ヤンとヨークが神父さんを呼んだかどうかは知りませんが、白い角のような野菜をこわごわと食べてみたら、なんとこれがおいしいのです。
隣近所の農家におすそ分けをしてるうちに、シコンの栽培はSchaerbeek,Woluwe,Zaventem,Kortenberg,
などの、いわゆるブラバント(Brabant)地方に広まっていきました。

余談ですが、レストランのメニューに「......Brabancon(cの下にヒゲがつく字です)」とあったら、これは付け合せにシコンがついてくると思ってください。例えばこれからジビエ(狩猟鳥獣)の季節ですが、よくメニューに「Faisan a la Brabanconne]というのがでてきます。これは雉肉料理にシコンの付け合せが出てくるメニューのことです。

物の本によれば、シコンはローマ時代から栽培されていたようです。
フランスの有名な辞書Larousseで“Chicon”の項目を引くと、“ローマのサラダ”と出てきます。
シコンを普通に栽培すれば、サラダ菜みたいな葉になるのです。根っこは乾燥して炒ると、コーヒーの代用品になります。ナポレオンも戦陣でこれを飲んだという記録が残っています。
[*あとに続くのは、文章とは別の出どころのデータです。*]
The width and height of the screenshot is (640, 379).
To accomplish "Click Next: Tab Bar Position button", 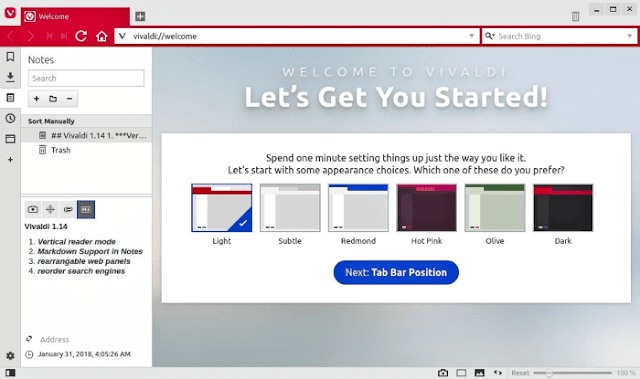I will point(396,272).
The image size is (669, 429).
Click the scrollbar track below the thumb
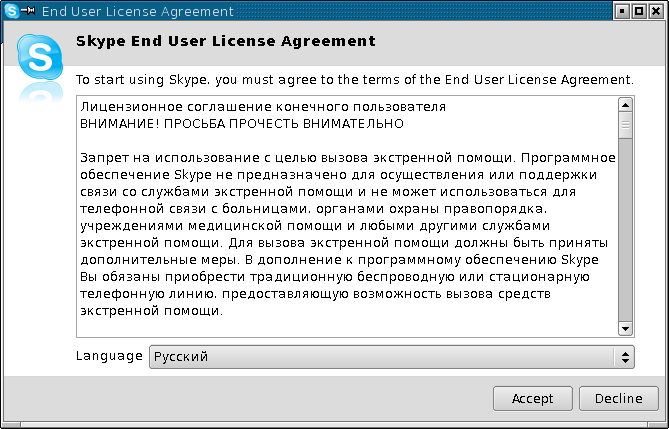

ヤンの家で偶然の要素が重なって生え出たシコンは、様々な栽培上の試行錯誤が繰り返された後、一つの栽培法が確立しました。
シコンの種をまき、若葉が出てきたら20センチ間隔ぐらいになるように間引きをします。これは丈夫でしっかりしたシコンの根を作るためです。ある程度大きさになったら根を引き抜き、出ている葉を切り取ってしまいます。そして、シコンの根を堆肥を混ぜた盛り土の中に垂直に植え、その上にさらに土を盛っていきます。シコンの栽培は冬期に行われますので、シコンの発育を促すために堆肥の出す熱が、重要な役割を果たすのだそうです。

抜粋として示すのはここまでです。